These aren't bugs in the model. They're rational responses to training data that contained spurious correlations. The model found a shortcut. It works — until the correlation breaks.

Why interpretability is harder than it sounds

Grad-CAM and attention maps are the standard tools for checking what a model is "looking at." They produce heatmaps overlaid on the input image, highlighting regions that most influenced the prediction.

The problem is that these heatmaps are approximations. They show which regions contributed to the output, not why they contributed. A heatmap highlighting the defect region doesn't prove the model learned "defect." It might have learned "this region has different pixel statistics" — which could be the defect, or the shadow, or the lighting gradient, or a camera artifact.

For deep networks with millions of parameters, honest interpretability has fundamental limits. We can visualize individual features, attention patterns, and gradient-based attributions. But we cannot fully explain how 25 million parameters interact to produce a specific decision on a specific input.

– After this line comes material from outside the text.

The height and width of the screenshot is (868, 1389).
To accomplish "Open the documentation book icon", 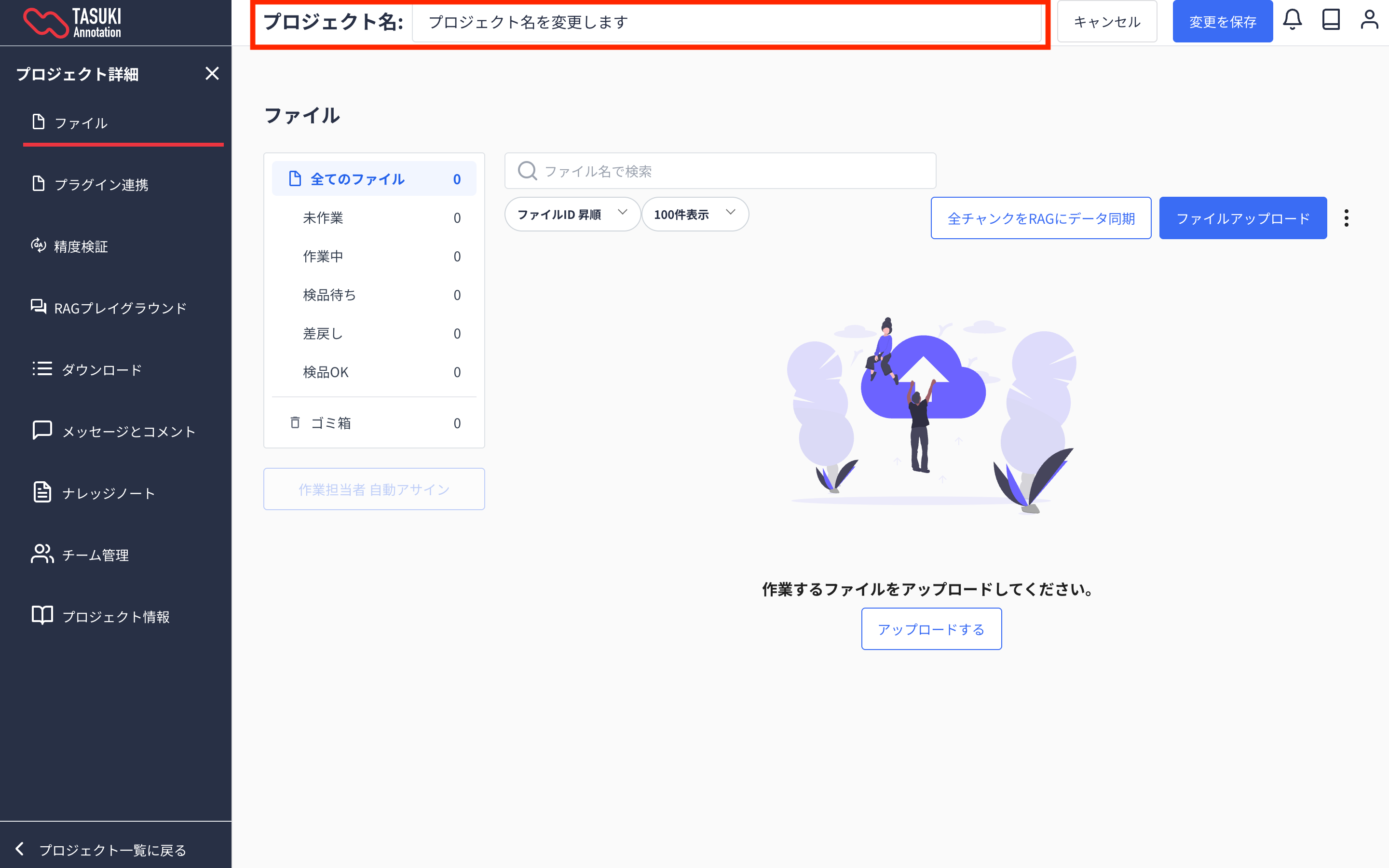I will (x=1331, y=20).
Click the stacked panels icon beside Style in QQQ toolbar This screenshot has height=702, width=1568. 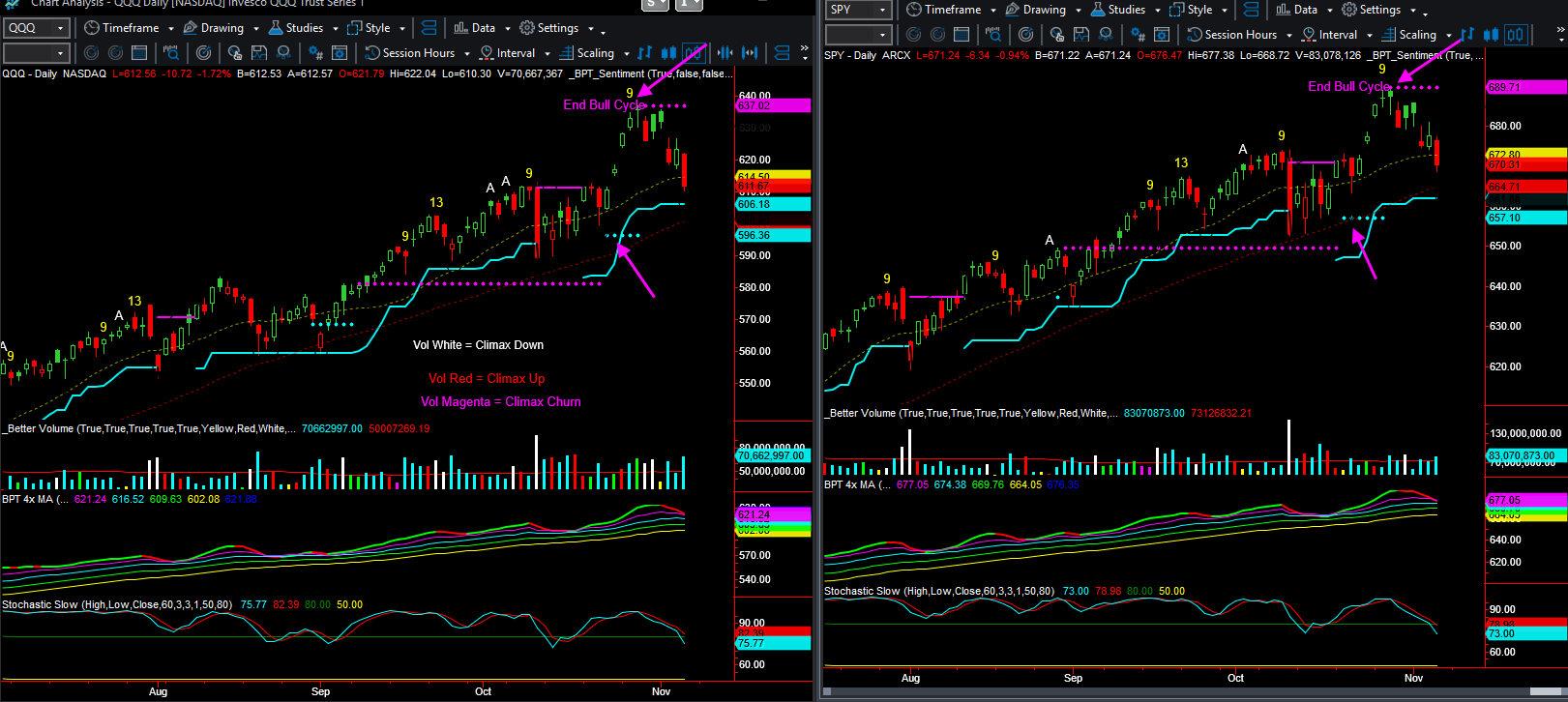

What Day Two validation looks like

Test with controlled perturbations. Intentionally change the things that shouldn't matter — lighting angle, background color, camera position — and verify the model's predictions are stable. If accuracy drops when you change the lighting, the model learned the lighting, not the defect.

Validate on production data, not lab data. Your training set was curated. Production data has variance your lab never replicated. Run your model on two weeks of real production output before trusting its accuracy number.

Rotate your validation set. A static test set tells you how the model performs on that specific data. It tells you nothing about new conditions. Continuously add fresh production samples to your validation pipeline.

Accept the uncertainty. For critical applications, a well-calibrated model that says "I'm 60% confident this is a defect — please have a human check" is more valuable than a model that says "I'm 99% confident" and is wrong about which feature it learned.

The 98% accuracy was real. The model's understanding of why it was accurate was not. Day Two is when the difference between correlation and causation stops being a philosophy-class distinction and becomes a production incident.